“Si può scambiare una polmonite con un tumore?”, lettera-denuncia sulla sanità siracusana

“Si può scambiare una polmonite con un tumore? Si può lasciare per sei giorni una donna anziana al Pronto Soccorso da sola, senza assistenza alcuna della famiglia? Può questa situazione complicarsi addirittura con la frattura del femore destro?”. Salvatore è il figlio della donna ultrasettantenne al centro di un caso di presunta malasanità a Siracusa.
E’ vero, mancano i medici ed il problema è nazionale. Ma basta il contesto a giustificare l’accaduto? Salvatore se lo domanda da ore. Ripete, quasi ossessivo, le sue domande. “Si può scambiare una polmonite con un tumore?”. Non trovando risposte o interlocuzioni, ha preso carta e penna e scritto una lunga lettera al presidente della Regione, ai vertici della sanità regionale ed alla Prefettura. A chiunque, insomma, potrebbe per ruolo e posizione di tutela della salute pubblica dire o fare qualcosa.
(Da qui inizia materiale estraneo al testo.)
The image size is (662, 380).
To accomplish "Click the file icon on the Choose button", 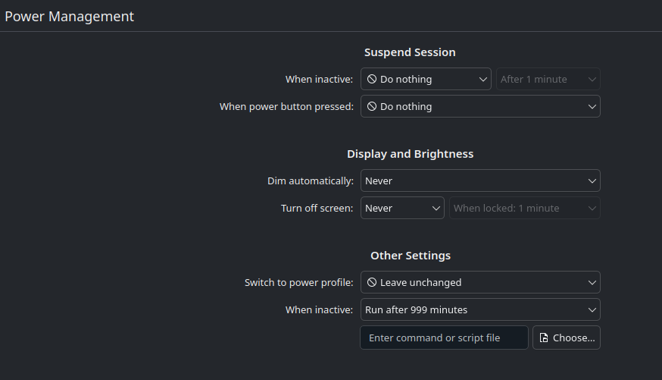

Ripercorriamo l’accaduto. Tutto inizia venerdì 19 gennaio, alle 18 circa. “Mia madre, 78 anni, giungeva in ambulanza al Pronto Soccorso dell’Ospedale Umberto I di Siracusa, a seguito di evidenti difficoltà respiratorie. La prima diagnosi era quella di polmonite. Mia mamma veniva posta su un lettino-barella nel corridoio del Pronto Soccorso. Le veniva somministrato l’ossigeno e le cure necessarie, secondo i medici, per la polmonite che l’affliggeva”. A nessuno dei familiari, in questo frangente, viene permesso di stare con l’anziana. “Solo il tempo di darle dell’acqua e beni necessari”, dice a proposito Salvatore. Eppure, per gli ultrasettantenni dovrebbe essere garantita la presenza costante di un familiare-caregiver.
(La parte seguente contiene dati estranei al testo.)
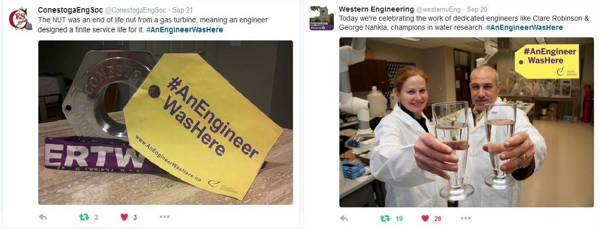Follow #AnEngineerWasHere hashtag in Conestoga tweet

184,29
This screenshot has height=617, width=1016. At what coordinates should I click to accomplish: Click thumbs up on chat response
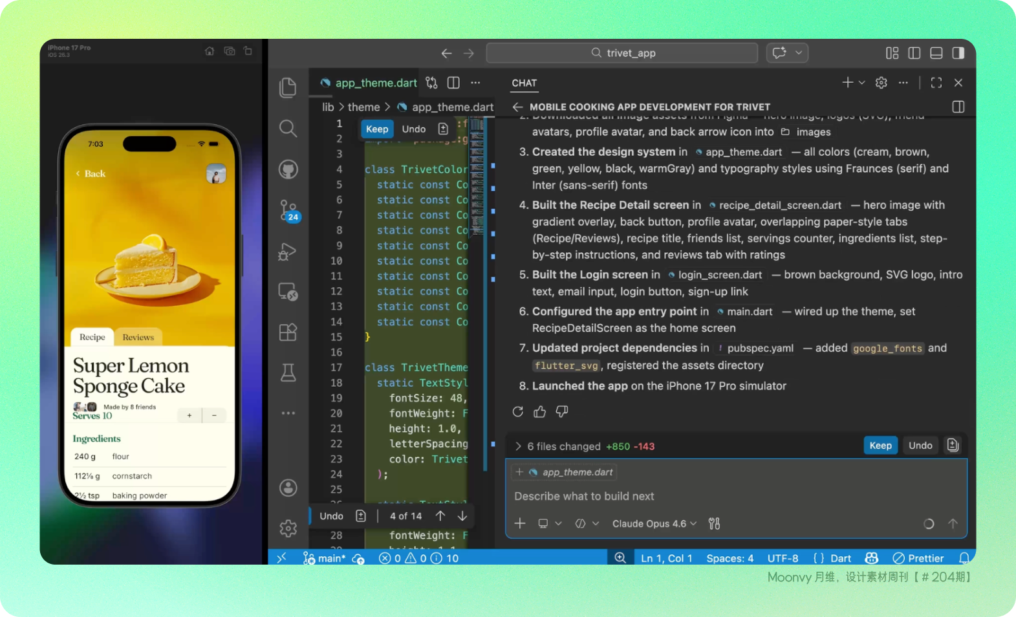coord(540,412)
“Ci informavano che non c’erano posti letto e che, nell’attesa, mia madre doveva rimanere sul lettino-barella, nel corridoio del Pronto Soccorso. La situazione ci è apparsa in stallo, con sporadici aggiornamenti. Dopo cinque giorni, lo scorso mercoledi mattina una fredda telefonata ci informava della sopraggiunta rottura del femore per una caduta durante la notte, senza saperci specificare altro”. Salvatore fa una pausa. Con la mente torna a quei momenti. “Mia moglie è andata in ospedale per comprendere l’accaduto, avere spiegazioni. Solo allora la trovava in una stanza del Pronto Soccorso, in un letto ospedaliero, e con le sbarre al lati. Solo dopo la caduta di una donna
ultrasettantenne, lasciata a sè stessa e senza l’assistenza”, sbotta trattenendo a fatica la rabbia.
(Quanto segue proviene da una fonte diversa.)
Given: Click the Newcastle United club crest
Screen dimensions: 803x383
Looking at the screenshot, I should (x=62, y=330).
“Col femore rotto e una diagnosi iniziale di polmonite rimaneva ancora in Pronto Soccorso. Dopo sei giorni ed in piena emergenza, ancora niente sistemazione in reparto. Solo giovedì mattina – continua il figlio della donna – dopo 6 giorni al Pronto Soccorso, durante il colloquio medico delle 13.45, mia moglie veniva informata dal medico che la diagnosi di polmonite non era corretta ma che si trattava di lesione tumorale polmonare. Come si confonde un tumore con una polmonite, mi chiedo…”.
Ieri dopo che la notizia finisce su tutti i media, “mia madre è stata finalmente ricoverata in Ortopedia per essere operata, forse, il prossimo lunedì 29 Gennaio o, addirittura, martedì 30, vale a dire ben sette giorni dopo la frattura del femore. Il management dell’Asp di Siracusa non fa altro che dire che in Ospedale è tutto sotto controllo. E se questo è il vero significato di avere tutto sotto controllo, c’è da chiedersi molte, moltissime cose”.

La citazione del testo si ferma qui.